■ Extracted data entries
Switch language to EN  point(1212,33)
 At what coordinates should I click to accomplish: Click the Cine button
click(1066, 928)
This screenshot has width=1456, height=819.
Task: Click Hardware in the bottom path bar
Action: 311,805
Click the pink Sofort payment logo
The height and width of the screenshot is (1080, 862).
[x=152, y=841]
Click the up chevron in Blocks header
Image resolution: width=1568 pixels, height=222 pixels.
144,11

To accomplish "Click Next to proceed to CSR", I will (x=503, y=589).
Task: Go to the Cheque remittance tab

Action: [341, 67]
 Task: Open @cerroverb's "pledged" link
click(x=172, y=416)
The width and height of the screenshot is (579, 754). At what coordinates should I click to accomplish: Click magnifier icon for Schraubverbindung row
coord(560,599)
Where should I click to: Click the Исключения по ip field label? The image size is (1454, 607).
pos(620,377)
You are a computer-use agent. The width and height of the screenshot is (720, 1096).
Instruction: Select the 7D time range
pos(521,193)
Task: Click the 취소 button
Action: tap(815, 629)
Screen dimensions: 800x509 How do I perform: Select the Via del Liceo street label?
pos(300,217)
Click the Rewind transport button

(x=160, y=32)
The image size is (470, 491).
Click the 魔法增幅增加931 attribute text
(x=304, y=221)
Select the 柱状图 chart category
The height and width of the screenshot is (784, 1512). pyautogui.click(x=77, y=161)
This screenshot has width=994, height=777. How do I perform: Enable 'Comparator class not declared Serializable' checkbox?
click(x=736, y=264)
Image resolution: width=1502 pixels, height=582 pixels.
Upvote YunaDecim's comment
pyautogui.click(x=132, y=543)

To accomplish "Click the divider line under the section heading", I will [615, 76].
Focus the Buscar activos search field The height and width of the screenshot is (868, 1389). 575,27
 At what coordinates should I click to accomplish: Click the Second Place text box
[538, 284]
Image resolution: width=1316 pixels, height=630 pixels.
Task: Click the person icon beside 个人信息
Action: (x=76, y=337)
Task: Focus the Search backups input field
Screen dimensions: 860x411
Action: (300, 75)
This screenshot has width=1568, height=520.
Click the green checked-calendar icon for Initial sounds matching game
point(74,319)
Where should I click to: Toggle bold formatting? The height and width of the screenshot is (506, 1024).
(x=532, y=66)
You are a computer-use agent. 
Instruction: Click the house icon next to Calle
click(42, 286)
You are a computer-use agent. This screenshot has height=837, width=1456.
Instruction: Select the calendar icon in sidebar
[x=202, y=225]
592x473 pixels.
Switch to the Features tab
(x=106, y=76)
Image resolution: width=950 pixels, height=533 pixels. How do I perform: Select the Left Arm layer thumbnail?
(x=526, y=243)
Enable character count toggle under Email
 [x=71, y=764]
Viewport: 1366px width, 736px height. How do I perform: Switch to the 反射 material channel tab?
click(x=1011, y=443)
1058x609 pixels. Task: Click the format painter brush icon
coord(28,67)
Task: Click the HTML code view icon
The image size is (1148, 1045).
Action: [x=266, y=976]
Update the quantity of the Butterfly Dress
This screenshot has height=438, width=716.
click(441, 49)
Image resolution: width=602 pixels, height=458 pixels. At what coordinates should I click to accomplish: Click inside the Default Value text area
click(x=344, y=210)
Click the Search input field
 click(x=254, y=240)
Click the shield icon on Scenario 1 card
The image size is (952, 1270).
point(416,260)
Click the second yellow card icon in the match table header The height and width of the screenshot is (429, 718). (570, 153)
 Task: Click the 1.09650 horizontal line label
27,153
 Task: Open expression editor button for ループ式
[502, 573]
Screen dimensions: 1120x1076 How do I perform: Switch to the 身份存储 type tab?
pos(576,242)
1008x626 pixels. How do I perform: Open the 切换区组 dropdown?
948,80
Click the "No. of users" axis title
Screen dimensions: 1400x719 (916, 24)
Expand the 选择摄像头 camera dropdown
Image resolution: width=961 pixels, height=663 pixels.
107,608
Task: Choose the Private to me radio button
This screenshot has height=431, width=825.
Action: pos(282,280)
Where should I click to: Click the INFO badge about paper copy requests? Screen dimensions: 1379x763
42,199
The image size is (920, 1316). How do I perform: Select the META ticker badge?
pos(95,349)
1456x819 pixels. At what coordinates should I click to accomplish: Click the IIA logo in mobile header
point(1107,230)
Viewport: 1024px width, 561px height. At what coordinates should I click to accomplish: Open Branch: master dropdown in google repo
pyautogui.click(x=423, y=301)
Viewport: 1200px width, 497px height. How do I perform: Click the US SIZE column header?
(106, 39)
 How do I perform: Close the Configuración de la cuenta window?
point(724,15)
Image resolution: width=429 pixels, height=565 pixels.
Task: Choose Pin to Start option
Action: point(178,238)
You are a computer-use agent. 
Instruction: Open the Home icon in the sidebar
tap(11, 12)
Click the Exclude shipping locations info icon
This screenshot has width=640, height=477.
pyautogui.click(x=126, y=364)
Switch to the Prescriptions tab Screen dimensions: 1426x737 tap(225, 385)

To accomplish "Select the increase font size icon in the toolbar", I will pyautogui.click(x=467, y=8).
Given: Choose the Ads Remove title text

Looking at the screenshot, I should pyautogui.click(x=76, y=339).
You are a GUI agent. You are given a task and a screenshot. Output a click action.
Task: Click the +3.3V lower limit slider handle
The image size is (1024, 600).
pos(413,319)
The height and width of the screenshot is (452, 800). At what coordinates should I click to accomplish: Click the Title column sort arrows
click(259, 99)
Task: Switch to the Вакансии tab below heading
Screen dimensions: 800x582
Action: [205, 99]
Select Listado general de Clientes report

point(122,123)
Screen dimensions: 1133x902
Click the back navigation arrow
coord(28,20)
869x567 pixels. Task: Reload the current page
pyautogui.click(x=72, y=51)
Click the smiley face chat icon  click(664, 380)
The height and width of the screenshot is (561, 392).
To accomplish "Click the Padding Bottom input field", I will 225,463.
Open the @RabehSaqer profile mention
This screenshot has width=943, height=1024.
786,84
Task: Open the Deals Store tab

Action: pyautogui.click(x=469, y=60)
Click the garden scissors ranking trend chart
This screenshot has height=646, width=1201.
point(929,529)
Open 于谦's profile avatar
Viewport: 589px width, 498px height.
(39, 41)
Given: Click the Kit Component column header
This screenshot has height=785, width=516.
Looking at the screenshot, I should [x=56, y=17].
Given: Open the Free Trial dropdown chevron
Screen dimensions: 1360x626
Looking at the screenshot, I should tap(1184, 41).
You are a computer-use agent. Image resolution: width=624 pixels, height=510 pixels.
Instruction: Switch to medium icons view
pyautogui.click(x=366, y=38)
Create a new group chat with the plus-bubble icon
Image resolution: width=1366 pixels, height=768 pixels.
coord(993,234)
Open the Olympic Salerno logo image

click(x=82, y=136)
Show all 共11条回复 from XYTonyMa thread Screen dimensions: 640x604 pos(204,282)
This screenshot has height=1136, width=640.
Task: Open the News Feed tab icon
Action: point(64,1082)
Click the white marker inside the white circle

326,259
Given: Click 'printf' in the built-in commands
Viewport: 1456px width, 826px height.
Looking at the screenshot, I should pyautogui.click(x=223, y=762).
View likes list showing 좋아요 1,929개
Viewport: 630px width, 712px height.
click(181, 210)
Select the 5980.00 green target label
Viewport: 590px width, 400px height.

■ Exercise
With both ends included, please retype exactly the lines from the line containing "Open 于谦's profile avatar" to the final line of the data.

■ Exercise answer
Open 于谦's profile avatar
Viewport: 589px width, 498px height.
(39, 41)
Given: Click the Kit Component column header
This screenshot has height=785, width=516.
Looking at the screenshot, I should [x=56, y=17].
Given: Open the Free Trial dropdown chevron
Screen dimensions: 1360x626
Looking at the screenshot, I should tap(1184, 41).
You are a computer-use agent. Image resolution: width=624 pixels, height=510 pixels.
Instruction: Switch to medium icons view
pyautogui.click(x=366, y=38)
Create a new group chat with the plus-bubble icon
Image resolution: width=1366 pixels, height=768 pixels.
coord(993,234)
Open the Olympic Salerno logo image

click(x=82, y=136)
Show all 共11条回复 from XYTonyMa thread Screen dimensions: 640x604 pos(204,282)
This screenshot has height=1136, width=640.
Task: Open the News Feed tab icon
Action: point(64,1082)
Click the white marker inside the white circle

326,259
Given: Click 'printf' in the built-in commands
Viewport: 1456px width, 826px height.
Looking at the screenshot, I should pyautogui.click(x=223, y=762).
View likes list showing 좋아요 1,929개
Viewport: 630px width, 712px height.
click(181, 210)
Select the 5980.00 green target label
Viewport: 590px width, 400px height.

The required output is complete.